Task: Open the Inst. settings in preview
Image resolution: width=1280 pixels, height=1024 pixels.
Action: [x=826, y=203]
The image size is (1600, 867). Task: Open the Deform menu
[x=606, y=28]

...

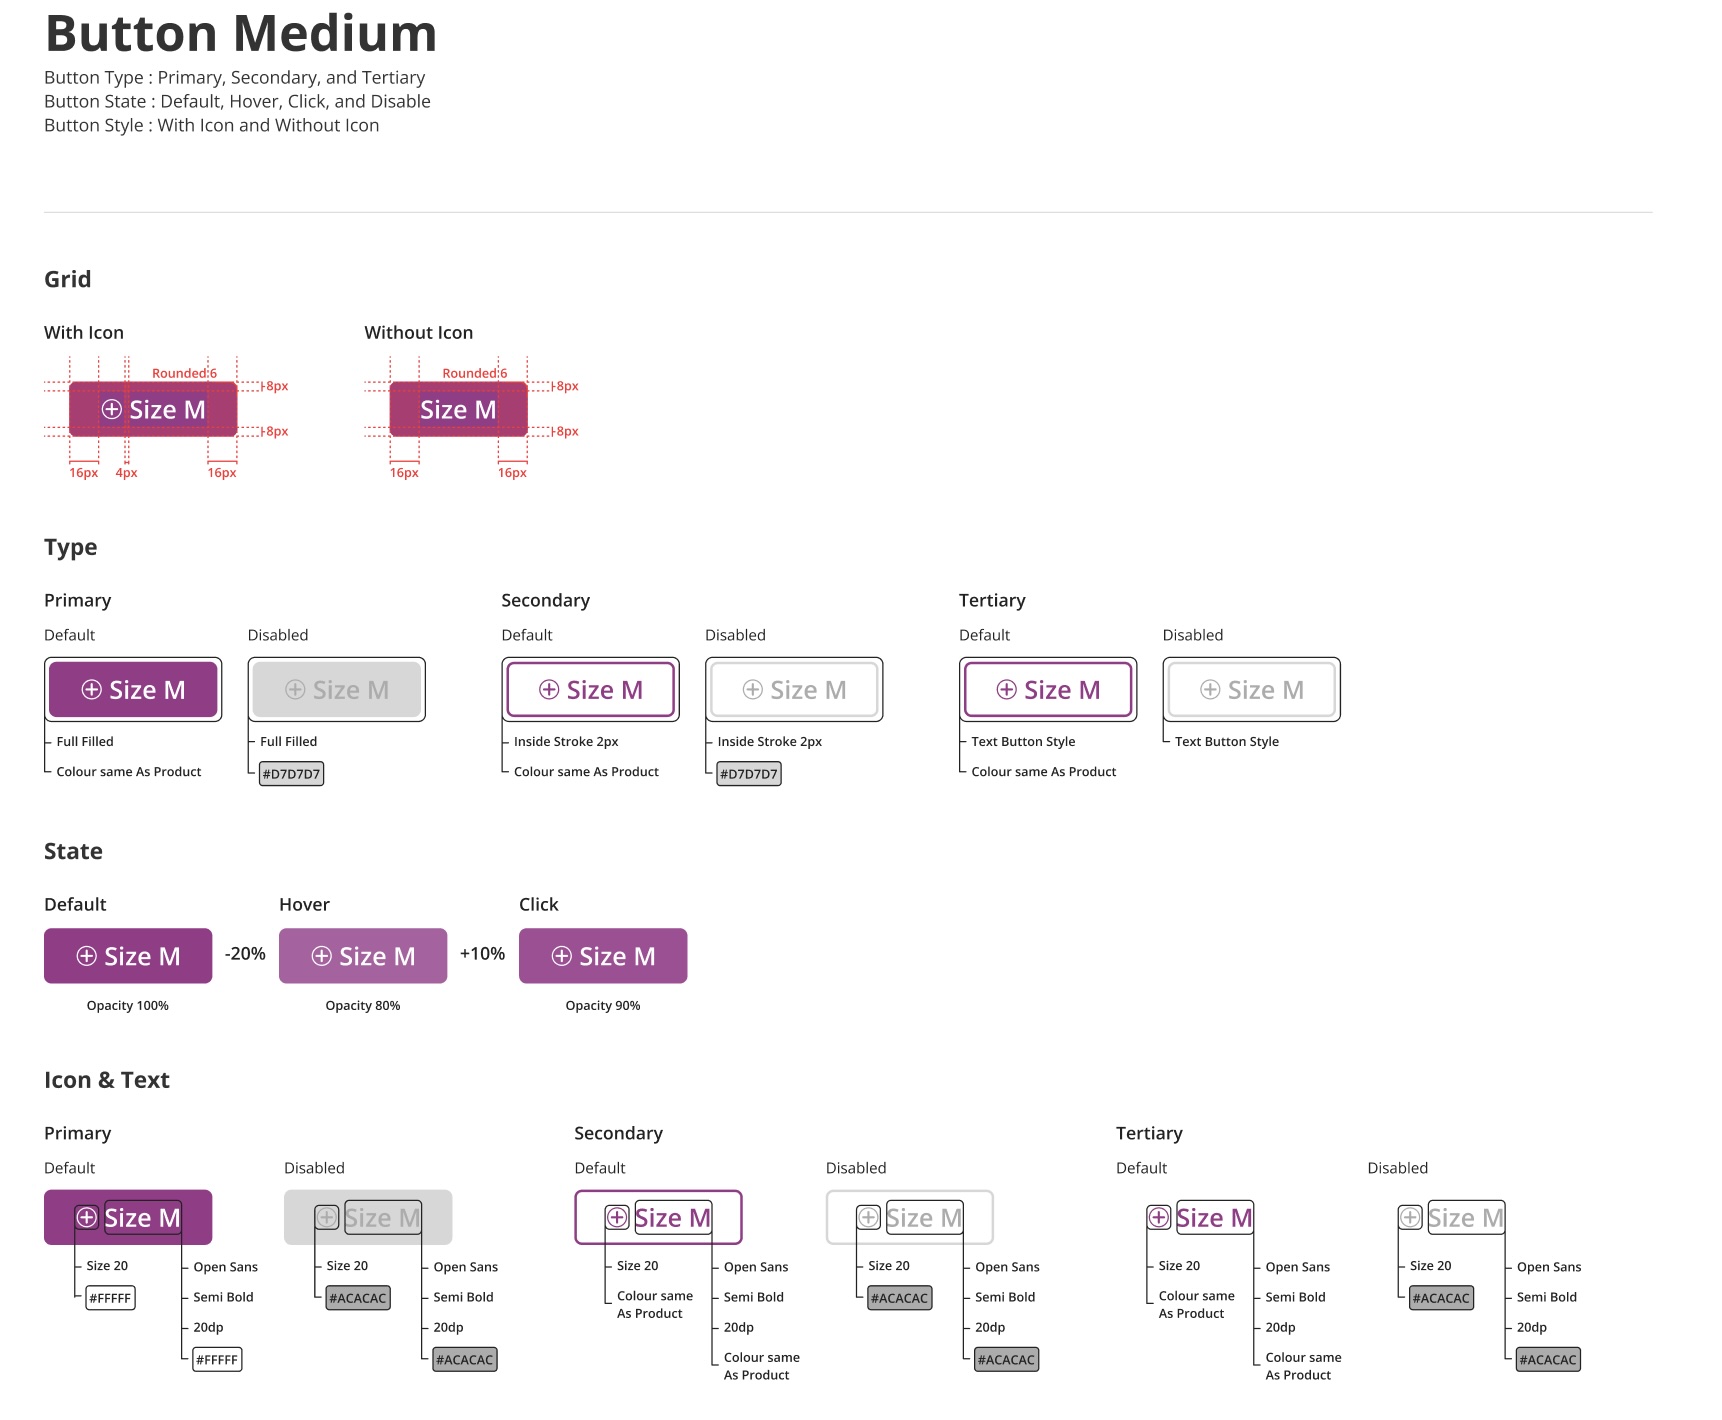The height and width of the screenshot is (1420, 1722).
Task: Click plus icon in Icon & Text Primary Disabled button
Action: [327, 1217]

▶ [Objectif de l'exercice]:
Recopiez fidèlement les lignes allant de celle qui contient « The height and » jusqu'à celle qui contient « Action: [327, 1217] », toutes deux comprises, en laissant de côté les images.

▶ [Solution de l'exercice]:
The height and width of the screenshot is (1420, 1722).
Task: Click plus icon in Icon & Text Primary Disabled button
Action: [327, 1217]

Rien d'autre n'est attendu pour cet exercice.